Effect of number of stages
Theoretically, it is well established that two to three stages of extraction are better than single-stage extraction with the same total amount of solvent. The effect of a number of stages is illustrated in Figure 12. Results obtained at 60°C are compared here. Third stage extractions were also conducted but no significant amounts of active components are found.
In the case of total 60 ml water to 1 gm feed ratio, total yield was 6.67% from two stages extraction with 40 ml/gm (first extraction) and 20 ml/gm (2nd extraction). On the other hand, total yield was 6.55% from single extraction with 60ml/gm water to feed ratio.
Similarly for 80 ml/gm, total yield was 6.64% in single stage compared to two-stage total yield of 6.7% (for 40+40 split) and 6.93% (60 ml/gm+20 ml/gm split). For 100 ml/gm case, total yield was 6.69% in single-stage and total yield was 6.77% for two-stage (80 ml/gm+20 ml/gm split).
In all cases, the total yield is higher in the case of two-stage extraction compared to single-stage extraction. Maximum yield (6.93%) is achieved by the combination of 60 ml/gm in the first extraction and 20 ml/gm in the 2nd extraction
Effect of stirring
One PHWE experiment has been performed with ground leaves without stirring at 60°C and it gives 4.31% yield whereas the PHW extraction with stirring at 60°C gives a 6.25% yield.

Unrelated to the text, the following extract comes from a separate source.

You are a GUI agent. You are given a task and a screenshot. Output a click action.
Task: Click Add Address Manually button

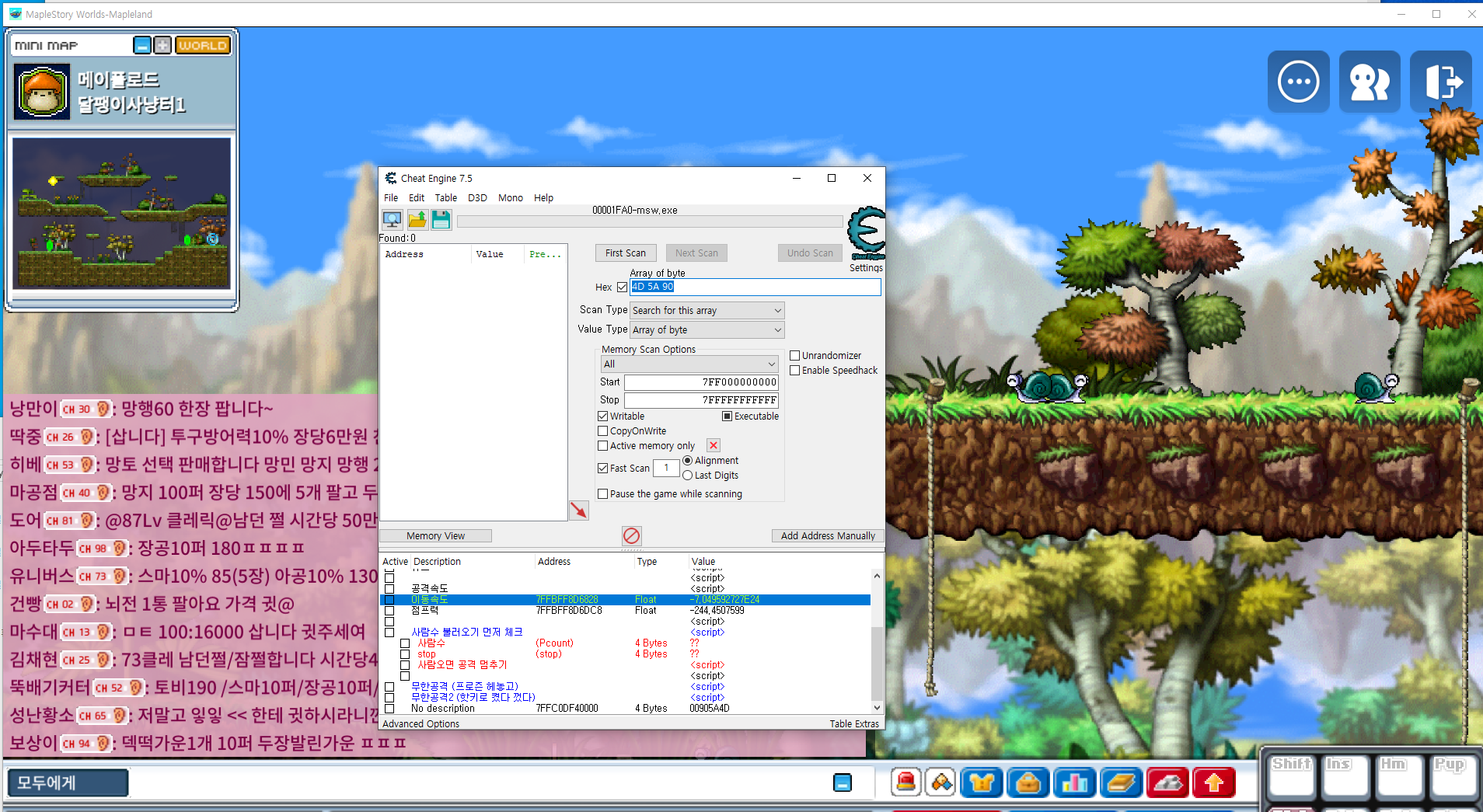pos(828,536)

Ground leaves of Stevia tend to settle down and accumulate on the bottom of the PHW extractor; therefore the amount of exposed leaves presents in the upper portion of the extractor becomes very low. Extraction without stirring is very inefficient as most of the materials are not accessible to PHWE.

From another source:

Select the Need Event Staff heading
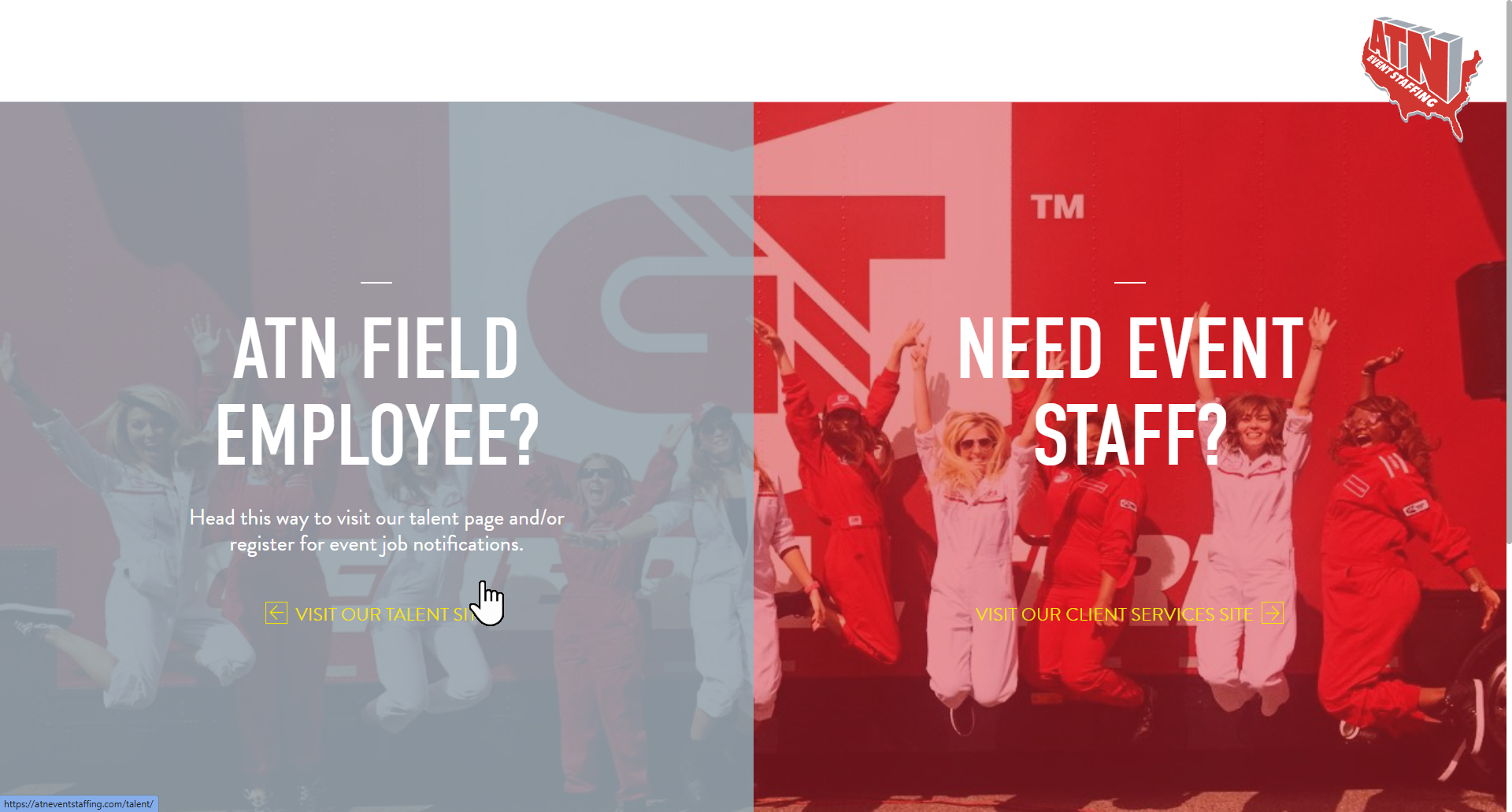The width and height of the screenshot is (1512, 812). (1130, 391)
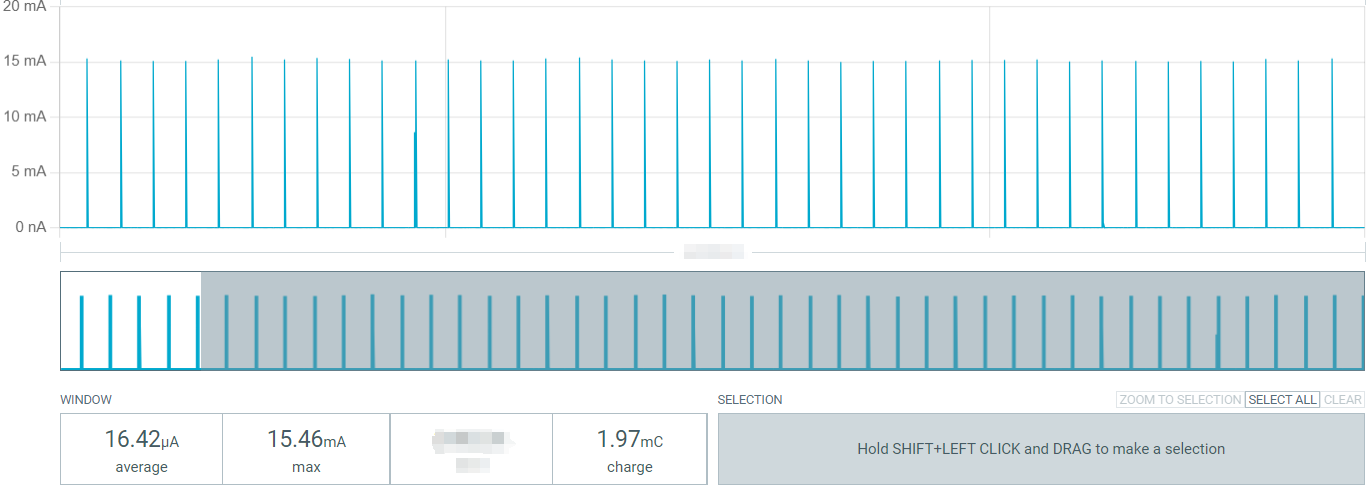Click the ZOOM TO SELECTION button
The image size is (1371, 494).
click(x=1180, y=400)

Pressurized Hot Water Extraction (PHWE) has been used in this work for the recovery of stevioside from stevia leaves (Stevia rebaudiana). The major advantages of PHWE include a relatively low operating pressure and environmental friendliness of water. Experiments have been conducted with and without pretreatment of natural materials and the process, parameters have been optimized. A systematic parametric study has been undertaken by varying the parameters like temperature (in the range of 30 to 135°C), pressure (in the range of 1-20 atm), extraction time (in the range of 30 to 60 min ), volume of water ( in the range of 40-100 ml for 1 gm of feed), particle size (un-ground and ground), number of stages (1 to 3), stirring rate (0-350 rpm), and nature of feed pretreatment. The phenol sulfuric acid colorimetric method using a UV spectrophotometer is used to analyze the active ingredient like glycosides. It has been observed that temperature of PHWE plays an important role in the recovery of the bio-active compounds, though pressure does not have much effect. The maximum yield of 7.6% is achieved at 120°C and 5 atm with 40 ml water for 1 gm of ground leaves in a two-stage operation.